Word for word, restate every line from the one with "MarilynRainbow (292, 598)" through the end of the records below, both included, and add nothing.

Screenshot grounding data
#####

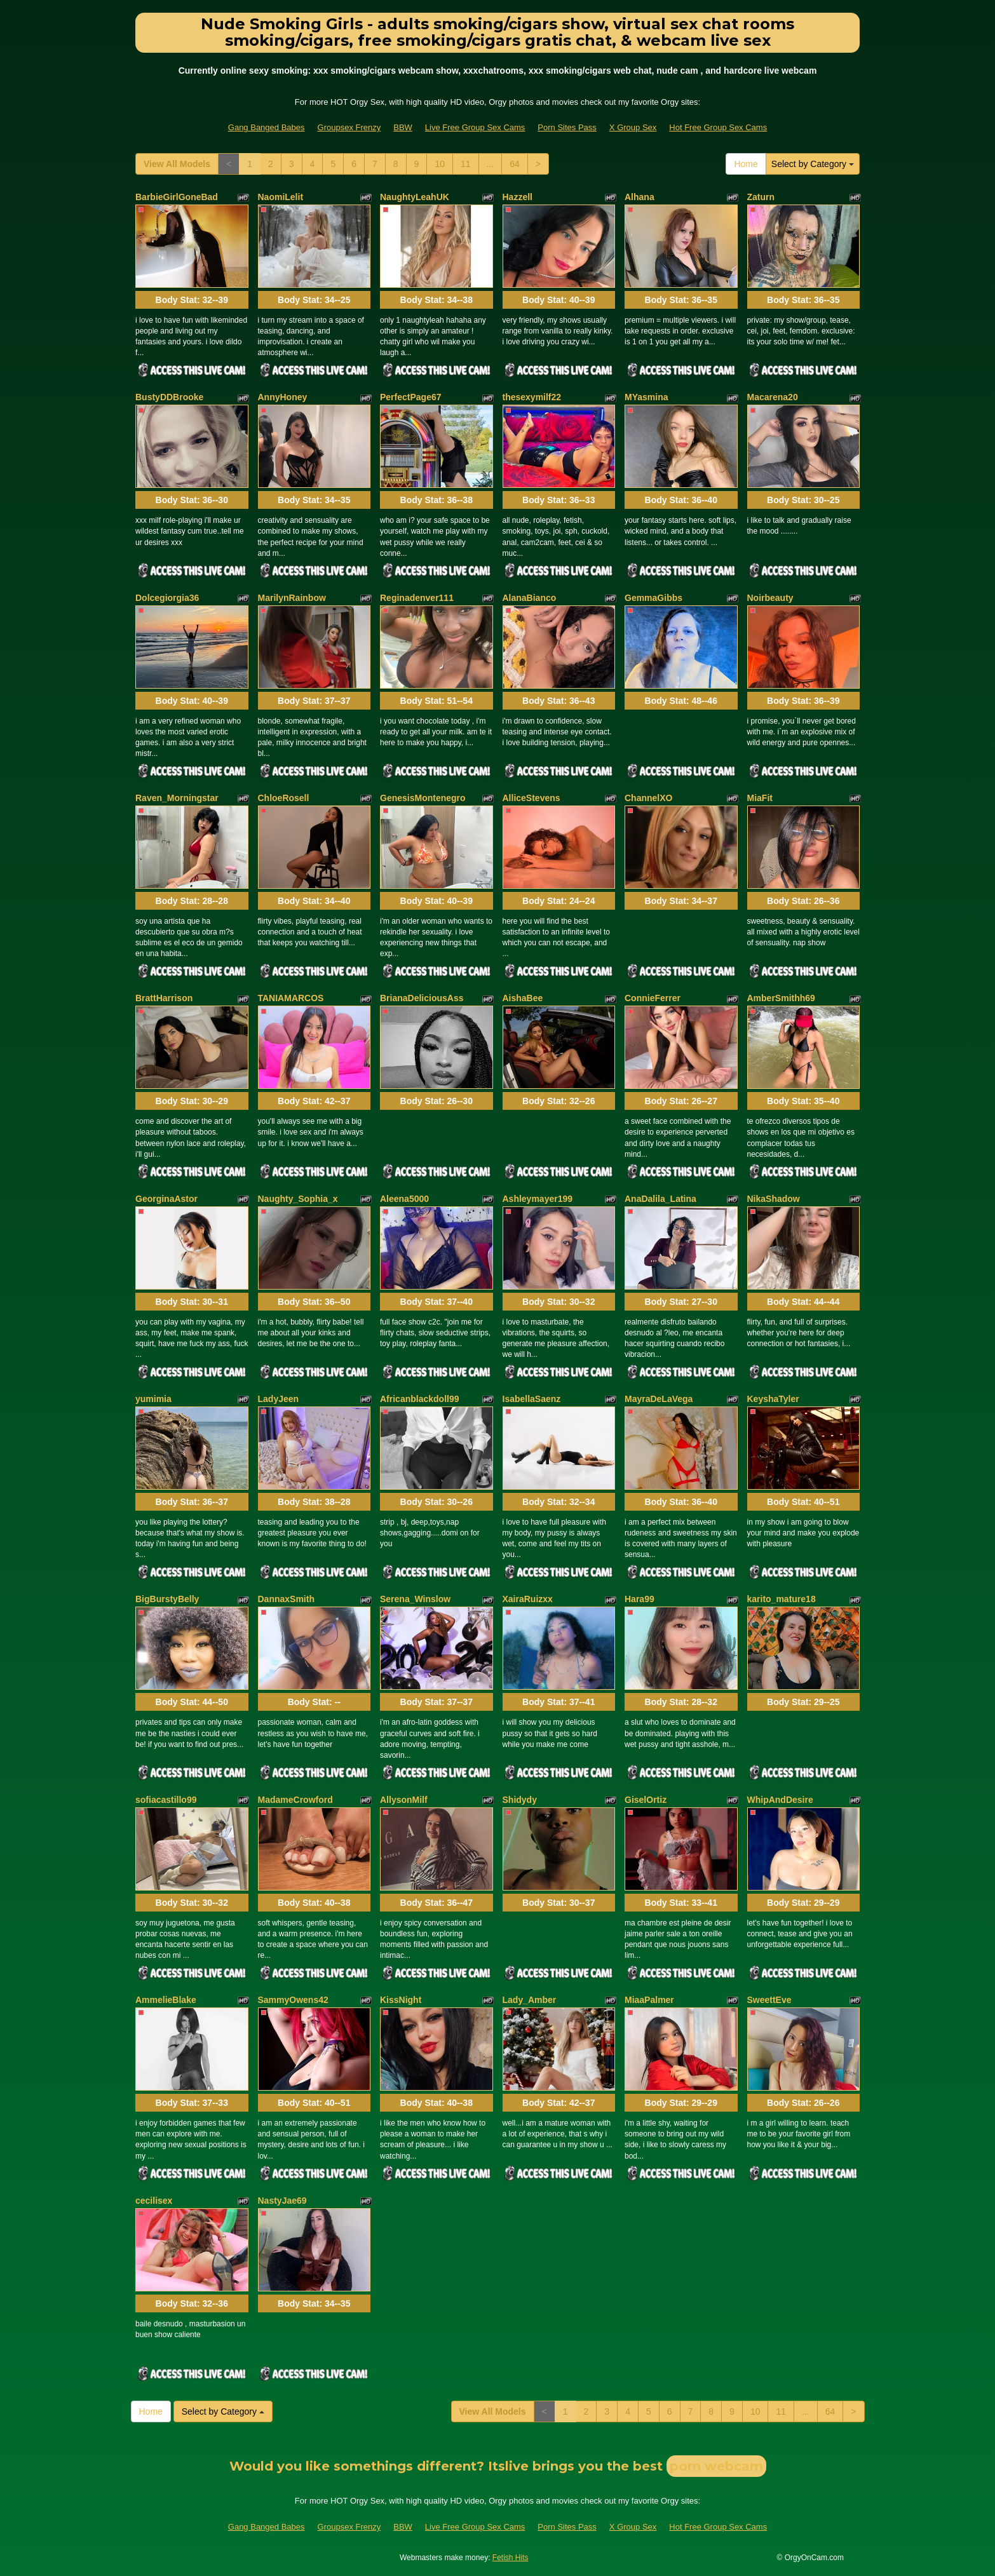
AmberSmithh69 (781, 998)
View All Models (177, 164)
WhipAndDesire (780, 1800)
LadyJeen (278, 1399)
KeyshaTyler (773, 1399)
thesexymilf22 (532, 397)
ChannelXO (648, 798)
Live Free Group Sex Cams (475, 127)
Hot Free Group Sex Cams (718, 127)
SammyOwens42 (293, 2000)
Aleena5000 (404, 1199)
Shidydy (520, 1800)
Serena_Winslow (415, 1599)
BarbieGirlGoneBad (176, 197)
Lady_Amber (530, 2000)
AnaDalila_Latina (660, 1199)
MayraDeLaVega (659, 1399)
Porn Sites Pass (567, 127)
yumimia (153, 1399)
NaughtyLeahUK (414, 197)
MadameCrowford (295, 1800)
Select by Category (812, 164)
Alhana (639, 197)
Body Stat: (192, 300)
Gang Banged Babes (266, 127)
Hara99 (639, 1599)
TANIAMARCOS (291, 998)
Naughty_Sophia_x (298, 1199)
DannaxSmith (286, 1599)
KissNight (400, 2000)
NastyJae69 (282, 2200)
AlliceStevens (531, 798)
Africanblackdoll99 (419, 1399)
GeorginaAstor (166, 1199)
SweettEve (769, 2000)
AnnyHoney (283, 397)
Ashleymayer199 (538, 1199)
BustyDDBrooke (169, 397)
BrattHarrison (164, 998)
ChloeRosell (283, 798)
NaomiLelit (281, 197)
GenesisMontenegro (423, 798)
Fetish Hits (510, 2557)
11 (466, 164)
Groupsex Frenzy (349, 127)
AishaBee (523, 998)
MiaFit (760, 798)
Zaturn (761, 197)
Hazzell (517, 197)
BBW (402, 127)
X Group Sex (632, 127)
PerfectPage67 (411, 397)
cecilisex (153, 2200)
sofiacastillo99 (166, 1800)
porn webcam (716, 2466)
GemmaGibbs (653, 598)
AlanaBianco (530, 598)
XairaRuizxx (528, 1599)
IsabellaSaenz (532, 1399)
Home (745, 164)
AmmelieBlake (165, 2000)
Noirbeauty (770, 598)
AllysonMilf (404, 1800)
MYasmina (646, 397)
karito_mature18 (781, 1599)
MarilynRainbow (292, 598)
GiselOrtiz (646, 1800)
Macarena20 (772, 397)
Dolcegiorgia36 (167, 598)
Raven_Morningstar (177, 798)
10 (440, 164)
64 (515, 164)
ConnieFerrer (652, 998)
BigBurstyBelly (167, 1599)
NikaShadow (773, 1199)
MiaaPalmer (649, 2000)
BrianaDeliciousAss (422, 998)
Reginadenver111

#####

Answer to this exercise>
MarilynRainbow (292, 598)
GiselOrtiz (646, 1800)
Macarena20 (772, 397)
Dolcegiorgia36 (167, 598)
Raven_Morningstar (177, 798)
10 (440, 164)
64 (515, 164)
ConnieFerrer (652, 998)
BigBurstyBelly (167, 1599)
NikaShadow (773, 1199)
MiaaPalmer (649, 2000)
BrianaDeliciousAss (422, 998)
Reginadenver111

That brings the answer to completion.